◆ Directions for this task:
Reproduce the forum thread below on China's increased defense spending word for word, from its title line to its final line.

◆ Reading text:

# Beijing increases defence spending - good for commodities?



## LPA (5 March 2007)

Just thought I would post this article here:

http://www.iht.com/articles/2007/03/04/news/beijing.php

Basically, China is increasing its annual defense budget by 18%.  Now, considering that is a pretty large amount (about 45 billion dollars a year total now) I presume it will effect the amount of materials they have to buy quite significantly.  Also, being spent by the state means that they will buy no matter how much it costs right?

What are everyone else's thoughts on this?

p.s. Should I feel guilty that I see a military build up as a good sign for my stocks


----------



## wayneL (5 March 2007)

*Re: Beijing increases defense spending - this has to be good for commodities right?*

Having just watched Thirteen Days, it makes me feel uneasy.


----------



## noirua (5 March 2007)

*Re: Beijing increases defense spending - this has to be good for commodities right?*



			
				LPA said:
			
		

> Just thought I would post this article here:
> 
> http://www.iht.com/articles/2007/03/04/news/beijing.php
> 
> ...




Hi, I can see your thoughts here and this must be good for Australian Coal and Iron Ore stocks in particular. I think Australia should also build one new battleship for each state and the country needs a few more aircraft carriers and lots of support ships. The Newcastle and Gladstone Docks should be trebled in size and the country should go full out in selling commodities for a new arms race.

Don't feel guilty DPA it's everyone for themselves.


----------



## YOUNG_TRADER (5 March 2007)

*Re: Beijing increases defense spending - this has to be good for commodities right?*



			
				wayneL said:
			
		

> Having just watched Thirteen Days, it makes me feel uneasy.

◆ Data extract:
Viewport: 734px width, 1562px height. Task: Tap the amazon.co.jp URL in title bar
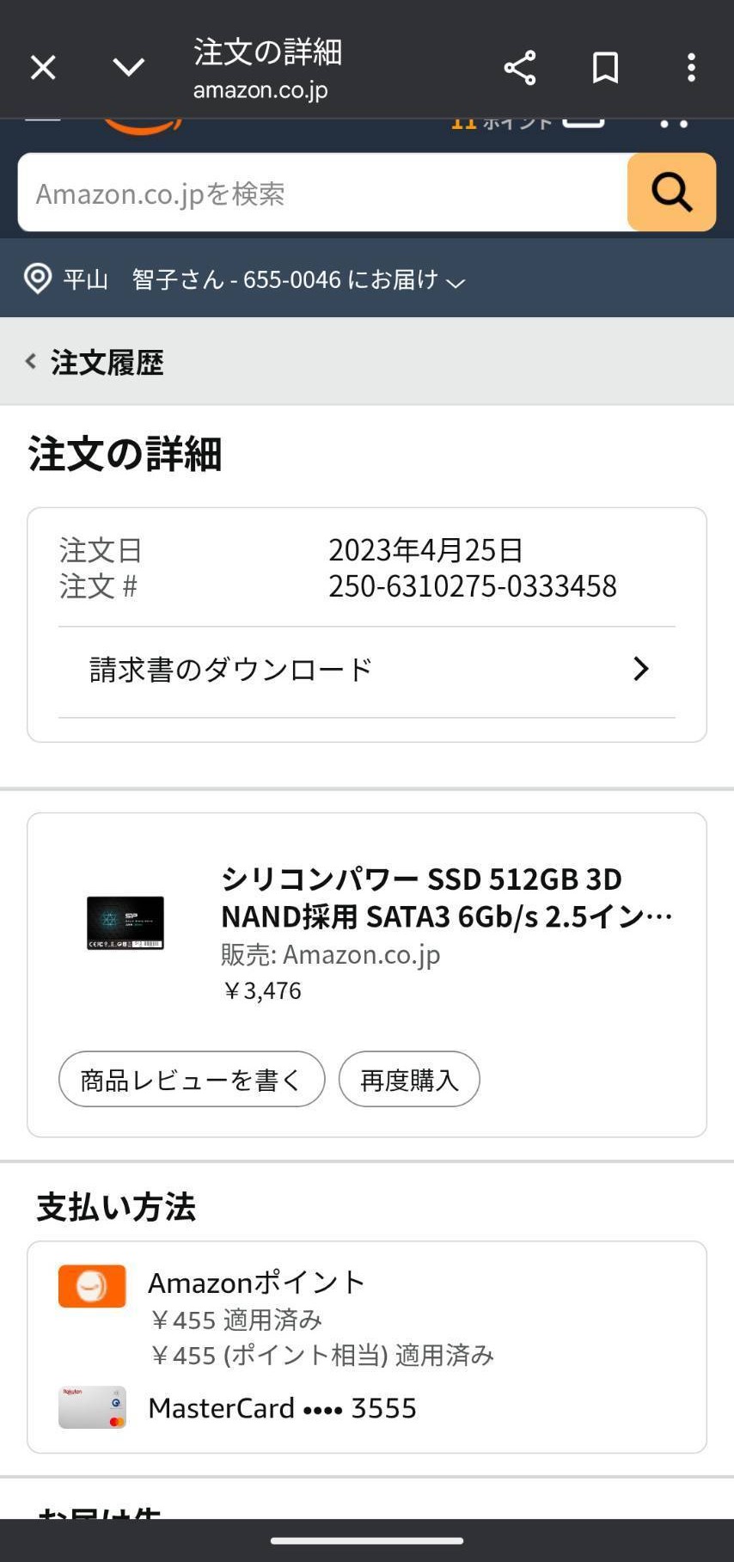(x=260, y=90)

◆ Answer to the problem:
# Beijing increases defence spending - good for commodities?



## LPA (5 March 2007)

Just thought I would post this article here:

http://www.iht.com/articles/2007/03/04/news/beijing.php

Basically, China is increasing its annual defense budget by 18%.  Now, considering that is a pretty large amount (about 45 billion dollars a year total now) I presume it will effect the amount of materials they have to buy quite significantly.  Also, being spent by the state means that they will buy no matter how much it costs right?

What are everyone else's thoughts on this?

p.s. Should I feel guilty that I see a military build up as a good sign for my stocks


----------



## wayneL (5 March 2007)

*Re: Beijing increases defense spending - this has to be good for commodities right?*

Having just watched Thirteen Days, it makes me feel uneasy.


----------



## noirua (5 March 2007)

*Re: Beijing increases defense spending - this has to be good for commodities right?*



			
				LPA said:
			
		

> Just thought I would post this article here:
> 
> http://www.iht.com/articles/2007/03/04/news/beijing.php
> 
> ...




Hi, I can see your thoughts here and this must be good for Australian Coal and Iron Ore stocks in particular. I think Australia should also build one new battleship for each state and the country needs a few more aircraft carriers and lots of support ships. The Newcastle and Gladstone Docks should be trebled in size and the country should go full out in selling commodities for a new arms race.

Don't feel guilty DPA it's everyone for themselves.


----------



## YOUNG_TRADER (5 March 2007)

*Re: Beijing increases defense spending - this has to be good for commodities right?*



			
				wayneL said:
			
		

> Having just watched Thirteen Days, it makes me feel uneasy.